**Try it:** Exclude the pictures and retype the entries as written.

**Records provided:**

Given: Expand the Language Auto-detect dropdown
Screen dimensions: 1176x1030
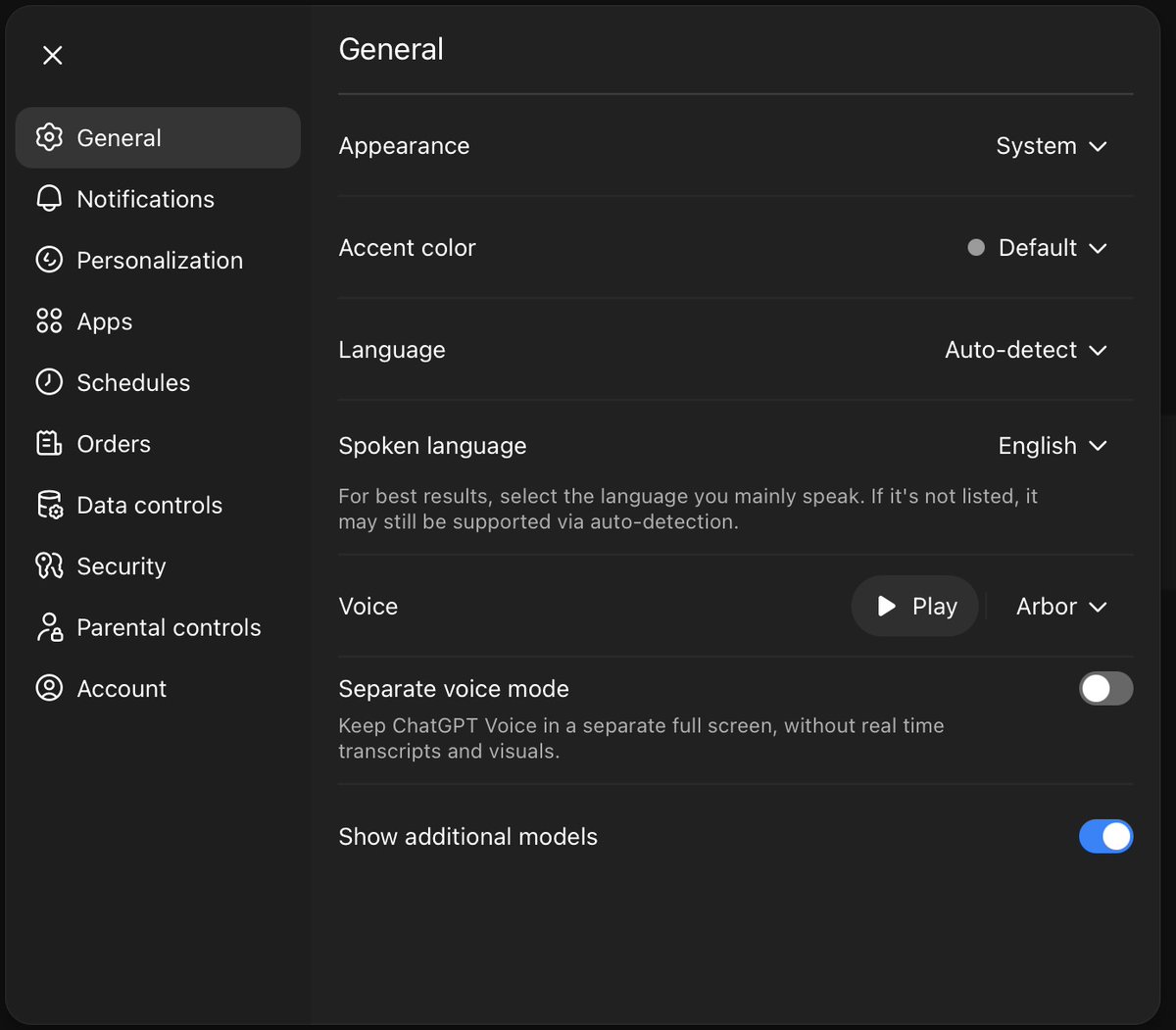Looking at the screenshot, I should 1025,350.
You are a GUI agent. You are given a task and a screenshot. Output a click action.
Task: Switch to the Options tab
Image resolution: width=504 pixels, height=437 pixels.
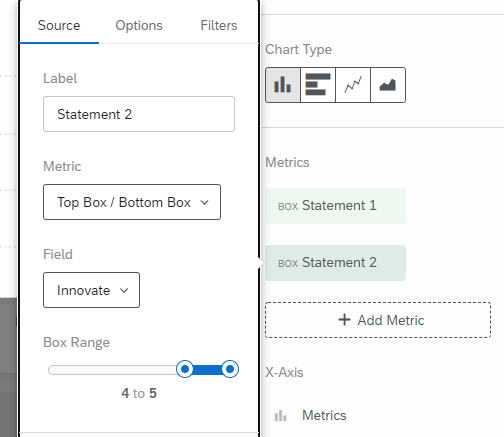click(139, 25)
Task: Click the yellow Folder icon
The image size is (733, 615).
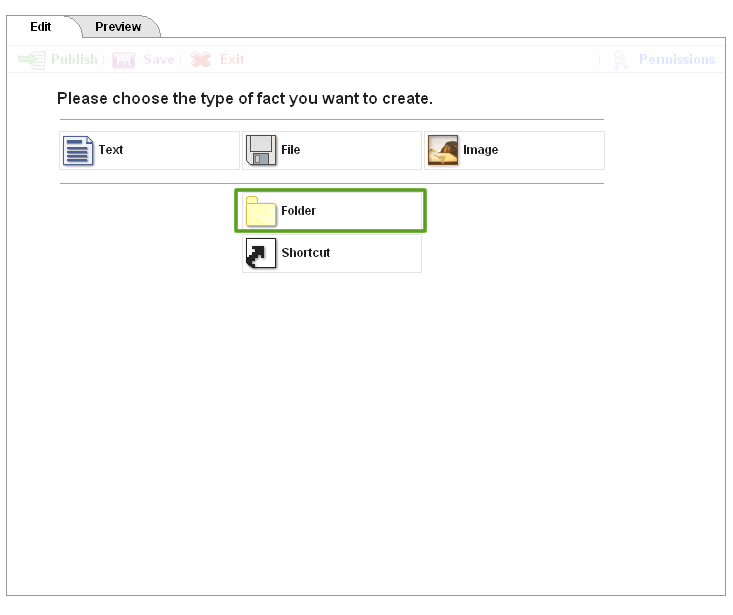Action: 261,211
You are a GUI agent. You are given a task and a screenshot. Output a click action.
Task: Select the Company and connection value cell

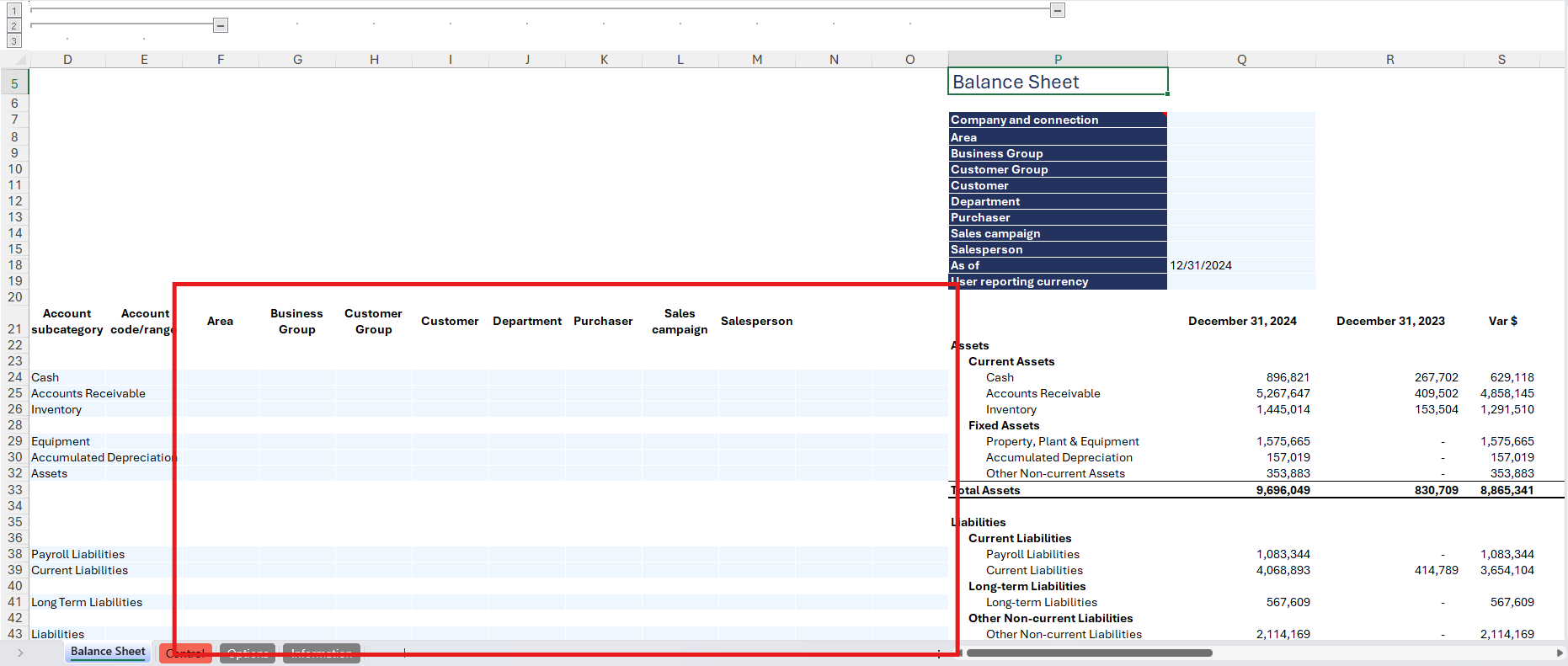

**Solution to this exercise:**
Given: Expand the Language Auto-detect dropdown
Screen dimensions: 1176x1030
Looking at the screenshot, I should 1025,350.
You are a GUI agent. You are given a task and a screenshot. Output a click action.
Task: Switch to the Options tab
Image resolution: width=504 pixels, height=437 pixels.
click(139, 25)
Task: Click the yellow Folder icon
The image size is (733, 615).
Action: 261,211
You are a GUI agent. You are given a task and a screenshot. Output a click action.
Task: Select the Company and connection value cell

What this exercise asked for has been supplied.